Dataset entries
################

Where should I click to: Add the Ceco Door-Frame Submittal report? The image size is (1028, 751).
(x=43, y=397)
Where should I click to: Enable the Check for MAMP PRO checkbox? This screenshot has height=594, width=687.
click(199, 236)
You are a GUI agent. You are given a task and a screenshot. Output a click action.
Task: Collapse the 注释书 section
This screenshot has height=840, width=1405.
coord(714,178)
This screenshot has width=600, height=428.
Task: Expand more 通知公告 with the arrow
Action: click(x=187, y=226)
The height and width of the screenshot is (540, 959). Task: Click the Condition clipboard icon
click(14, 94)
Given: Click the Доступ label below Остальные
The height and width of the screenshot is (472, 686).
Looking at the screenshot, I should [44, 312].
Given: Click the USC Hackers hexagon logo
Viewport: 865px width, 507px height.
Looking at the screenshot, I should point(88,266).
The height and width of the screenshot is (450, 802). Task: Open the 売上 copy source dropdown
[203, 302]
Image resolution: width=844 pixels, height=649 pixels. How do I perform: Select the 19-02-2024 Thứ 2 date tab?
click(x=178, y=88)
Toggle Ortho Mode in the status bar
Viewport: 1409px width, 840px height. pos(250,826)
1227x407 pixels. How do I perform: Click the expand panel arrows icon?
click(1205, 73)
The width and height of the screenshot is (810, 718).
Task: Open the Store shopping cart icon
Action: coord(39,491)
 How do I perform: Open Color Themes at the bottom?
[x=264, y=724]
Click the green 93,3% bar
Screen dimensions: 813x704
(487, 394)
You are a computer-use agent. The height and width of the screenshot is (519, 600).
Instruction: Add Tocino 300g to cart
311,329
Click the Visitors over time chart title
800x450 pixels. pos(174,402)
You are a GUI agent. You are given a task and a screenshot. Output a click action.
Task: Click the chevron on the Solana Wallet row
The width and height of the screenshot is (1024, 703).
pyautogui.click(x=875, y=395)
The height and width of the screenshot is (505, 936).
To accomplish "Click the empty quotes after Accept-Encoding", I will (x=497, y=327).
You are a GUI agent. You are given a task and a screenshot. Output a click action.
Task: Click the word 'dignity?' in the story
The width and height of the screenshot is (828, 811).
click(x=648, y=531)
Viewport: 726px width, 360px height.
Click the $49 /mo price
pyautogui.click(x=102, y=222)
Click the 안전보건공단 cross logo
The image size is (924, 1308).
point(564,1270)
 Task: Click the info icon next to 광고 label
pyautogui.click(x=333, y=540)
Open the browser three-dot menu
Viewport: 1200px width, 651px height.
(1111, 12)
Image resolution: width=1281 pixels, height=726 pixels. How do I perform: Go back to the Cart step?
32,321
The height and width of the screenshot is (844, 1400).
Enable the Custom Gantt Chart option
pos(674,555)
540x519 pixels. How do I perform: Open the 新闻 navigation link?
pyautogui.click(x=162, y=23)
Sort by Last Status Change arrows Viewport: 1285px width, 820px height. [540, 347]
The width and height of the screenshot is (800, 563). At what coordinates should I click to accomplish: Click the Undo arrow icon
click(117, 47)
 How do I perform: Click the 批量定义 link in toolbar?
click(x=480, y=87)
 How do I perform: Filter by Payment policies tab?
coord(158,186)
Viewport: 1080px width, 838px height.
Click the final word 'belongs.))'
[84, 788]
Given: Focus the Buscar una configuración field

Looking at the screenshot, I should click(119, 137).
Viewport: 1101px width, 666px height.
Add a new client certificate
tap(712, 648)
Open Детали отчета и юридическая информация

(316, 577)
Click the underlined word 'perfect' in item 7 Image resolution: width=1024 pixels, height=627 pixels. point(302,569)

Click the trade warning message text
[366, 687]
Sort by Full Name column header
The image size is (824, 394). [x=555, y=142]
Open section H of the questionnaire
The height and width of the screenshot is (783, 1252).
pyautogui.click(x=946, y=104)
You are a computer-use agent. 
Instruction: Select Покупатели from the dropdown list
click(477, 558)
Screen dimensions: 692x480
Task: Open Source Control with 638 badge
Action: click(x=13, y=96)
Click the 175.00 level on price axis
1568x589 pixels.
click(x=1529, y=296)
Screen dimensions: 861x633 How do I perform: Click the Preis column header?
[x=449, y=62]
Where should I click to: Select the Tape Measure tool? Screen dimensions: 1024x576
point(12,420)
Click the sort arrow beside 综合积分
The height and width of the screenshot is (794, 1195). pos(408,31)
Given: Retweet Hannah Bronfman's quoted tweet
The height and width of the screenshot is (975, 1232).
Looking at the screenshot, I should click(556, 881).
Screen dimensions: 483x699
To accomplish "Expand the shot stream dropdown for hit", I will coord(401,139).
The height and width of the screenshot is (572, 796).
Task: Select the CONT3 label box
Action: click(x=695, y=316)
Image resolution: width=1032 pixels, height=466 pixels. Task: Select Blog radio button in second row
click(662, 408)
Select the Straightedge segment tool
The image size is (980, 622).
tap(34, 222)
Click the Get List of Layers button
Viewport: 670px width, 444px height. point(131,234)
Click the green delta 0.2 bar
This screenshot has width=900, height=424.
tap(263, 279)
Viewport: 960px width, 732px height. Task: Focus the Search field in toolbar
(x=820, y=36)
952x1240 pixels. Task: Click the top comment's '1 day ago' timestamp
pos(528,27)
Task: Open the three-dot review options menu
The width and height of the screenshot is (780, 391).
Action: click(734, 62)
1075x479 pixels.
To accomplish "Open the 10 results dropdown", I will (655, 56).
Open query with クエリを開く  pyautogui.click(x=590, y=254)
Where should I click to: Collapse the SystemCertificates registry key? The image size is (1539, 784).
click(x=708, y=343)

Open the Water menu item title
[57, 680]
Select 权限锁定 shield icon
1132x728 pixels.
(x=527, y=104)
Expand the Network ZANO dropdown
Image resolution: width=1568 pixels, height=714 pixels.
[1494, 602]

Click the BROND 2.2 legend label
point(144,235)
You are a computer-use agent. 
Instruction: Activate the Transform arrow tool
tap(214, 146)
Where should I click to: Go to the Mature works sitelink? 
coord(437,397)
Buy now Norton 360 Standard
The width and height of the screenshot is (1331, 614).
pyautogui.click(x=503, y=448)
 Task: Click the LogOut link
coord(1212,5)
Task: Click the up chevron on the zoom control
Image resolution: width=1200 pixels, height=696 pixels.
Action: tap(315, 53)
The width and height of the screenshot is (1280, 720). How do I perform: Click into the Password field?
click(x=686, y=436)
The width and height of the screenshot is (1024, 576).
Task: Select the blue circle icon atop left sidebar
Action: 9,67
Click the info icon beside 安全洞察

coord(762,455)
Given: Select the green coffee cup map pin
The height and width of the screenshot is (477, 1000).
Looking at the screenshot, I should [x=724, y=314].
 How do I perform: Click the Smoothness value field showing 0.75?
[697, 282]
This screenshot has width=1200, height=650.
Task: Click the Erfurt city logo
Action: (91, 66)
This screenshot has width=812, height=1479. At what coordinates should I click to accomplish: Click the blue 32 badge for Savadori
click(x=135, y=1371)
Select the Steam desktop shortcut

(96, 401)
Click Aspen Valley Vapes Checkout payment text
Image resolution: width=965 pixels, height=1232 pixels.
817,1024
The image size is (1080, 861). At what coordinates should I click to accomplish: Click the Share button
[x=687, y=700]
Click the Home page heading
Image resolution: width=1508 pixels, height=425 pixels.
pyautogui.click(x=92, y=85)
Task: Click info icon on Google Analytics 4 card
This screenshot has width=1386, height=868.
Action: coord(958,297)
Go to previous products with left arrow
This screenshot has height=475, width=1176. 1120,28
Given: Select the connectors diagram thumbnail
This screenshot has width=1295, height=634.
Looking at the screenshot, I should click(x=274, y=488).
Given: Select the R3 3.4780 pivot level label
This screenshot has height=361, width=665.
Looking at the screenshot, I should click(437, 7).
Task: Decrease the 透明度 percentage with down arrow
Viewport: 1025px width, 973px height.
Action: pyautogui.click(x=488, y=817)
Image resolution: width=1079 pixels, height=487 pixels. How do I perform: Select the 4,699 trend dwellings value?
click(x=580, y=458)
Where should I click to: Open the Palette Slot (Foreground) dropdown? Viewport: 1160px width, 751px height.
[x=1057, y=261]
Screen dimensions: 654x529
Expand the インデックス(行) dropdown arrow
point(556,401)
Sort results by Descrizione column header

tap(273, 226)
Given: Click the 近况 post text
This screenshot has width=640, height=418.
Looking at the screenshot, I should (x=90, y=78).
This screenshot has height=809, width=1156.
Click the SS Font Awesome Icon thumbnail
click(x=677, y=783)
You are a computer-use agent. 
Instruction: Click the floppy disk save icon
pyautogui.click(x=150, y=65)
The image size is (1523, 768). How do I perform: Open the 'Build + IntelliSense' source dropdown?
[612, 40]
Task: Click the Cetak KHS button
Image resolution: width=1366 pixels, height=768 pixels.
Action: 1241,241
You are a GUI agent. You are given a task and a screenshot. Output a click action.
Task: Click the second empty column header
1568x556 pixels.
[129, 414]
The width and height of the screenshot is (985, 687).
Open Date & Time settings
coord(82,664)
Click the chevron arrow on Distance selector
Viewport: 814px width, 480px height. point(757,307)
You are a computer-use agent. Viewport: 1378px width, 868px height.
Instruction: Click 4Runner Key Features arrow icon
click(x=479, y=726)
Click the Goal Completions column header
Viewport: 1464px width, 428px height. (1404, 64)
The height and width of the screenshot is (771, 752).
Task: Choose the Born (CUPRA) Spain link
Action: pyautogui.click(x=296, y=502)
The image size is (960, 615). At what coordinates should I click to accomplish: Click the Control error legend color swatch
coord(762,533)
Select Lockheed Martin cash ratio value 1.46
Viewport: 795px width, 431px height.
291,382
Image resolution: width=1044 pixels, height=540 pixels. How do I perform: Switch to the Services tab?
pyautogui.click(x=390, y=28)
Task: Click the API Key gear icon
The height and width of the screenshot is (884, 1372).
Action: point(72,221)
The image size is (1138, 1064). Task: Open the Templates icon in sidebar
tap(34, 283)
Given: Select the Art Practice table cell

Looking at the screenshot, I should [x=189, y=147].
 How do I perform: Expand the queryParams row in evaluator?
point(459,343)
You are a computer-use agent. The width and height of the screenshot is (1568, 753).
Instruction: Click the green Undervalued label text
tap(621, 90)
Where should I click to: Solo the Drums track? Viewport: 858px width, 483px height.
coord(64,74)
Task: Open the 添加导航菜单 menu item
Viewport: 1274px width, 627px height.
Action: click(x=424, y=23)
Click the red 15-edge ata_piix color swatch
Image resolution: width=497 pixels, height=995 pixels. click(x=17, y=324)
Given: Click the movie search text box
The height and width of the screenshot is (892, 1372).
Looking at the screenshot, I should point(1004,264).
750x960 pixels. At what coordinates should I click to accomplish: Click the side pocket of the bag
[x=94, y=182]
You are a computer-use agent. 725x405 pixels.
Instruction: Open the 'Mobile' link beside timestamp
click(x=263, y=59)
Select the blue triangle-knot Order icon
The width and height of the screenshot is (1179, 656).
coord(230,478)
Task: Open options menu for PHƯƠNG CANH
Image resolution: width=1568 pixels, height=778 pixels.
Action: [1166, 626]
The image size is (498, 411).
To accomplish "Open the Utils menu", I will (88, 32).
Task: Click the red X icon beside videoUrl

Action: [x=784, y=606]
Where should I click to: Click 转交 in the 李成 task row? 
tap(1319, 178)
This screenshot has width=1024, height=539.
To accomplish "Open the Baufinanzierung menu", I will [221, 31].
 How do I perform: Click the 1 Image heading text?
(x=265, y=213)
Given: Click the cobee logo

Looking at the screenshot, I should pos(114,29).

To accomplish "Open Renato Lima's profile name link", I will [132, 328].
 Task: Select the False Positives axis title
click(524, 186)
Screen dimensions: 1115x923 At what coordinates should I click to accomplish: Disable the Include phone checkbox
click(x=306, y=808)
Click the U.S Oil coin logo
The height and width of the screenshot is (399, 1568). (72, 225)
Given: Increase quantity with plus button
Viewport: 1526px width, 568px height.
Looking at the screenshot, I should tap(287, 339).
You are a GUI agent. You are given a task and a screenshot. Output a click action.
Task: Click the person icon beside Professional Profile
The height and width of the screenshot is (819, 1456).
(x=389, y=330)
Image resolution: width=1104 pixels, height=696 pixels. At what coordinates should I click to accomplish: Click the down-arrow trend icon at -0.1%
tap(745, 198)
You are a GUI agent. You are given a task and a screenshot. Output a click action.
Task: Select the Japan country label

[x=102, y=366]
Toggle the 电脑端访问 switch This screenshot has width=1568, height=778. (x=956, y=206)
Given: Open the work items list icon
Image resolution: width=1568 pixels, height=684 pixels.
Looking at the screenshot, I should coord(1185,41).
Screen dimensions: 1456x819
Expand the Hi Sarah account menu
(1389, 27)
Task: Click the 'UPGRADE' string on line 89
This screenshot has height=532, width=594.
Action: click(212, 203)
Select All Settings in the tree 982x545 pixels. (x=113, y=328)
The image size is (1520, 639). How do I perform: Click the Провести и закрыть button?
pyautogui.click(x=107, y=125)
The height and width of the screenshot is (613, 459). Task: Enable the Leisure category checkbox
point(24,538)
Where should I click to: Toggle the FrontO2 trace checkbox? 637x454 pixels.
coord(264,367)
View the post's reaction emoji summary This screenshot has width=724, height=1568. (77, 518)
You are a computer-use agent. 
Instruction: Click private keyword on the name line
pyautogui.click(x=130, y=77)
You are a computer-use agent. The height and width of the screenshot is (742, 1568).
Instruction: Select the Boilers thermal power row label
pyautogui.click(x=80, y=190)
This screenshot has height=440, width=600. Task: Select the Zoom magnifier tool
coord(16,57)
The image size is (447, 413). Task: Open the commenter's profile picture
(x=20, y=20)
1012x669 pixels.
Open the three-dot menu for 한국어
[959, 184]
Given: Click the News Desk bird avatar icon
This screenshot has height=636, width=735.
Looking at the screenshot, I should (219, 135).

################

Starting from the line with "Open the three-dot menu for 한국어", write out every remaining line of the data above exactly, the final line included, and nothing before it.

Written response =
Open the three-dot menu for 한국어
[959, 184]
Given: Click the News Desk bird avatar icon
This screenshot has height=636, width=735.
Looking at the screenshot, I should (219, 135).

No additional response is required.